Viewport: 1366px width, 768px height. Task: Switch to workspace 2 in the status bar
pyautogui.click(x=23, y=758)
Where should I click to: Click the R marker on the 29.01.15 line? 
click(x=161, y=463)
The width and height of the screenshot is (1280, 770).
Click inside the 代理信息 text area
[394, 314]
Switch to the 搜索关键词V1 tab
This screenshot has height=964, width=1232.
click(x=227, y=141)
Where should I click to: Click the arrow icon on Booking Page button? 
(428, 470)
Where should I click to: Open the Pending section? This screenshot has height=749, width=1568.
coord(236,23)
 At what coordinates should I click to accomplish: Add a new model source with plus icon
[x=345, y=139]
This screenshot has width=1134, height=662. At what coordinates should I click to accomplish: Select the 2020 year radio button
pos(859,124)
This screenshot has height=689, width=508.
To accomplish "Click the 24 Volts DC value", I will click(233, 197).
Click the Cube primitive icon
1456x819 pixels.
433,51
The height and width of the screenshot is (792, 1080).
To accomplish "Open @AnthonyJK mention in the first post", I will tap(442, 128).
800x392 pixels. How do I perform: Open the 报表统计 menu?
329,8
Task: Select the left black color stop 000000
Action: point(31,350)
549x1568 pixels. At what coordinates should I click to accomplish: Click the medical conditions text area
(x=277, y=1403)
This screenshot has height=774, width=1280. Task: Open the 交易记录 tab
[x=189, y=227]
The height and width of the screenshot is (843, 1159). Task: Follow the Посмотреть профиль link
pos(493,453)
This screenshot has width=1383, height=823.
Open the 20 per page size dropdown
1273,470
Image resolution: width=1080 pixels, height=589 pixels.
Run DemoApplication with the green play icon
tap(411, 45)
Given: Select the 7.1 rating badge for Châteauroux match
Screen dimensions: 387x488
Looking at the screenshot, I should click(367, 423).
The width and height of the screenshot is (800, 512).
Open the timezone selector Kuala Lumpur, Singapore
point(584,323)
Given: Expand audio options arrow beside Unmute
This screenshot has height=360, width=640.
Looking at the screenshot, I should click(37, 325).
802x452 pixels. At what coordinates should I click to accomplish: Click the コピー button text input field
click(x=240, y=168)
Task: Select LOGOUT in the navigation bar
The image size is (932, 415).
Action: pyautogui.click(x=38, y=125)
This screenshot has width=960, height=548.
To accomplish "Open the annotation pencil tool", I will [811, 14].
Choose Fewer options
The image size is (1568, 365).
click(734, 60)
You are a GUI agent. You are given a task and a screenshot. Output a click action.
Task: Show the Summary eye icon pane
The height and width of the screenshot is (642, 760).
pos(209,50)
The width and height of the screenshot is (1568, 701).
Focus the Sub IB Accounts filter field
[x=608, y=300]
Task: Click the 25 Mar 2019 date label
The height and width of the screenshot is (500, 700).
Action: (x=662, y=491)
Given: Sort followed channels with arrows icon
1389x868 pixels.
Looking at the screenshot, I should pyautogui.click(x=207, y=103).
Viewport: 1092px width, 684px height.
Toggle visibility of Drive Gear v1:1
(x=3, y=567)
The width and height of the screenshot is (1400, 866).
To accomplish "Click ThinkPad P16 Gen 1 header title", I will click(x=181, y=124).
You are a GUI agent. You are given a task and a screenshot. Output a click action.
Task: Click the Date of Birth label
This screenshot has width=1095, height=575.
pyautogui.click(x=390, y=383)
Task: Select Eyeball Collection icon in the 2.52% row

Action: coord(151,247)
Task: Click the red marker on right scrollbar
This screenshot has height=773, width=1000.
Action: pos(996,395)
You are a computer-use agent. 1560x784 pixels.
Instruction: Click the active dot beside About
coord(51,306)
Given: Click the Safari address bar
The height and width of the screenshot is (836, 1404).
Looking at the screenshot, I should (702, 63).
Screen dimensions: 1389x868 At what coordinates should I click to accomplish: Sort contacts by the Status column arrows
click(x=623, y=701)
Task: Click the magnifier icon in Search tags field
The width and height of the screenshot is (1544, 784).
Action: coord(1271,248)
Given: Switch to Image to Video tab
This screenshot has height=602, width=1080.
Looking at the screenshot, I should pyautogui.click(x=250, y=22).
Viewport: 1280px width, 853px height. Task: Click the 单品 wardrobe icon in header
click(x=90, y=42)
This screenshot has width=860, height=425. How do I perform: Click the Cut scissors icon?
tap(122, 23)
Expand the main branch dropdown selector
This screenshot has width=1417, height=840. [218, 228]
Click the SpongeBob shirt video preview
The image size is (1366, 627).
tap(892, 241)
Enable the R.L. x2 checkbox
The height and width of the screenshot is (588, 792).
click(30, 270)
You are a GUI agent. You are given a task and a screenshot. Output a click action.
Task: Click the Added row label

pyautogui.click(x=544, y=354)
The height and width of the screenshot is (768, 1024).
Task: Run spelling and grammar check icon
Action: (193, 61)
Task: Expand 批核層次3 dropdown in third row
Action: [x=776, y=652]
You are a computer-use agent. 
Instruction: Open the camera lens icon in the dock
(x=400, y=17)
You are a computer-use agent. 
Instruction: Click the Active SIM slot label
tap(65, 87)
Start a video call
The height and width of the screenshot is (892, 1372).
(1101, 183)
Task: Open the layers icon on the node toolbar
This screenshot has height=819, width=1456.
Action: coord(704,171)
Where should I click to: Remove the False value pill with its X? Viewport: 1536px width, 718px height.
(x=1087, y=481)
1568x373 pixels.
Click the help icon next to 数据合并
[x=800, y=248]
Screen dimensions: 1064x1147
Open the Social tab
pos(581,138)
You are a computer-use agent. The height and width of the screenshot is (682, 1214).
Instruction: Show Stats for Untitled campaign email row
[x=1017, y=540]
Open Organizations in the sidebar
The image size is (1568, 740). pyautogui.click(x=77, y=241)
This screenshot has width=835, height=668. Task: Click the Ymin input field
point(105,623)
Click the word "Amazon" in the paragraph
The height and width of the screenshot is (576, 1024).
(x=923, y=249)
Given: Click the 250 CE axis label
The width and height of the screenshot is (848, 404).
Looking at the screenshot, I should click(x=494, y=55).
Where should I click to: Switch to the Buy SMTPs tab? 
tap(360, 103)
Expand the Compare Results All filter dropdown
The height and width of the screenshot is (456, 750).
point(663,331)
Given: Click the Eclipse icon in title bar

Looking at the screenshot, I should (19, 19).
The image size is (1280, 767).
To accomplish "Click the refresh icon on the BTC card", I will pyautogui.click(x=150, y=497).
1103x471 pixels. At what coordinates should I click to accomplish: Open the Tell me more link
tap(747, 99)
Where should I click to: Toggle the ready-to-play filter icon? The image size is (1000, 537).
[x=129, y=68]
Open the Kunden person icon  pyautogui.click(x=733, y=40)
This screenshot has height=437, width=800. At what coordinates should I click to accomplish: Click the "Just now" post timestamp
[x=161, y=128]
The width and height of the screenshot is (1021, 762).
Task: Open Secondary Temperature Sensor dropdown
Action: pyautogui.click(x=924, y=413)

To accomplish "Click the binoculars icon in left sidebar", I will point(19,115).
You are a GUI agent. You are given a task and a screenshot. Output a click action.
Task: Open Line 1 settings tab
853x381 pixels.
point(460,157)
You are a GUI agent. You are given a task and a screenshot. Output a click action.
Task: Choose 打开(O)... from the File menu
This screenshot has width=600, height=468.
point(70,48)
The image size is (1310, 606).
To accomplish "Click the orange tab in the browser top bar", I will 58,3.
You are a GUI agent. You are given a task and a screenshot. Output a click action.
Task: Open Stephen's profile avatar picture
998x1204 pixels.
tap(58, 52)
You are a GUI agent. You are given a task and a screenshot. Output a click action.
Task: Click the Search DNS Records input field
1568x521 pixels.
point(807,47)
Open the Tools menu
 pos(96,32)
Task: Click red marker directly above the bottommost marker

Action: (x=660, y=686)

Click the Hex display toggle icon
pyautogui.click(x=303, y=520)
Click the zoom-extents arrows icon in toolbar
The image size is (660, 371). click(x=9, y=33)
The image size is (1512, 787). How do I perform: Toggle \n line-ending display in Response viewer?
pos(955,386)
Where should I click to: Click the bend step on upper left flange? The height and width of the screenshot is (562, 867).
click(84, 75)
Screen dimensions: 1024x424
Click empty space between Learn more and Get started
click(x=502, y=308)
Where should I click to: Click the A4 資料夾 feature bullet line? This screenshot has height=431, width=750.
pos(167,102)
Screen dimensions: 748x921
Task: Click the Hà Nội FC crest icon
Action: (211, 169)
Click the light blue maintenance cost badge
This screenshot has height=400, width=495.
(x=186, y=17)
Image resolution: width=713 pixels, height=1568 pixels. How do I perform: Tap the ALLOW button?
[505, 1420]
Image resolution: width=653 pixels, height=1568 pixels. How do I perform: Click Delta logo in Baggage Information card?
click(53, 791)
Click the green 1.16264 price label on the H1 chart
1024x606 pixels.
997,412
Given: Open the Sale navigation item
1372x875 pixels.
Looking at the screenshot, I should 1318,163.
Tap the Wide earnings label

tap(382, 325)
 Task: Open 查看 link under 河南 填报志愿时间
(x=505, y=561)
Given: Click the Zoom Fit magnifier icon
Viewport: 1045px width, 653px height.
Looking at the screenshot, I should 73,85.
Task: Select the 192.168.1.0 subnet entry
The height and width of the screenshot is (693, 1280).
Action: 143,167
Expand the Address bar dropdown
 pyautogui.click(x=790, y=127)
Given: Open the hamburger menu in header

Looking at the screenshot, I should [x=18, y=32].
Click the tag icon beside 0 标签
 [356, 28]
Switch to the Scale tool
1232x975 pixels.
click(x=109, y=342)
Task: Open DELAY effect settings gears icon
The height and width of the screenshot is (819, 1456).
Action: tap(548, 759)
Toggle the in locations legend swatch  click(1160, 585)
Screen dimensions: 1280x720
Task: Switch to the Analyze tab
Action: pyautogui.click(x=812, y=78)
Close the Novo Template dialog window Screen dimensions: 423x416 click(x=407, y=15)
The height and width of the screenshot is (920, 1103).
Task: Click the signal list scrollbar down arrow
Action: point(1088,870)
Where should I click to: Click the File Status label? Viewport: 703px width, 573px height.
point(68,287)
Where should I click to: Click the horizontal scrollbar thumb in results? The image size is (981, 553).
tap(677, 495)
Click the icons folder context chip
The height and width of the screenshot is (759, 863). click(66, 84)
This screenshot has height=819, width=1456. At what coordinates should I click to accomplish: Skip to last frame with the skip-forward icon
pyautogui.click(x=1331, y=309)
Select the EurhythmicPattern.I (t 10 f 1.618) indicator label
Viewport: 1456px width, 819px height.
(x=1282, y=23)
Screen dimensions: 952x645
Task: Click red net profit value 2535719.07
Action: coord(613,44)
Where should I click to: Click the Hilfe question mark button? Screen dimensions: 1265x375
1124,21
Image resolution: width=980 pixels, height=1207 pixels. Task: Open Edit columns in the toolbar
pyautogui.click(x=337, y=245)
= = = = = = =
DIRECTIVE: Rewrite everything from the line containing "Task: Select the 192.168.1.0 subnet entry" down to the end of the records, changing "Scale tool" to "Rotate tool" and leaving all else the same.

THE OUTPUT:
Task: Select the 192.168.1.0 subnet entry
The height and width of the screenshot is (693, 1280).
Action: 143,167
Expand the Address bar dropdown
 pyautogui.click(x=790, y=127)
Given: Open the hamburger menu in header

Looking at the screenshot, I should [x=18, y=32].
Click the tag icon beside 0 标签
 [356, 28]
Switch to the Rotate tool
1232x975 pixels.
click(x=109, y=342)
Task: Open DELAY effect settings gears icon
The height and width of the screenshot is (819, 1456).
Action: tap(548, 759)
Toggle the in locations legend swatch  click(1160, 585)
Screen dimensions: 1280x720
Task: Switch to the Analyze tab
Action: pyautogui.click(x=812, y=78)
Close the Novo Template dialog window Screen dimensions: 423x416 click(x=407, y=15)
The height and width of the screenshot is (920, 1103).
Task: Click the signal list scrollbar down arrow
Action: point(1088,870)
Where should I click to: Click the File Status label? Viewport: 703px width, 573px height.
point(68,287)
Where should I click to: Click the horizontal scrollbar thumb in results? The image size is (981, 553).
tap(677, 495)
Click the icons folder context chip
The height and width of the screenshot is (759, 863). click(66, 84)
This screenshot has height=819, width=1456. At what coordinates should I click to accomplish: Skip to last frame with the skip-forward icon
pyautogui.click(x=1331, y=309)
Select the EurhythmicPattern.I (t 10 f 1.618) indicator label
Viewport: 1456px width, 819px height.
(x=1282, y=23)
Screen dimensions: 952x645
Task: Click red net profit value 2535719.07
Action: coord(613,44)
Where should I click to: Click the Hilfe question mark button? Screen dimensions: 1265x375
1124,21
Image resolution: width=980 pixels, height=1207 pixels. Task: Open Edit columns in the toolbar
pyautogui.click(x=337, y=245)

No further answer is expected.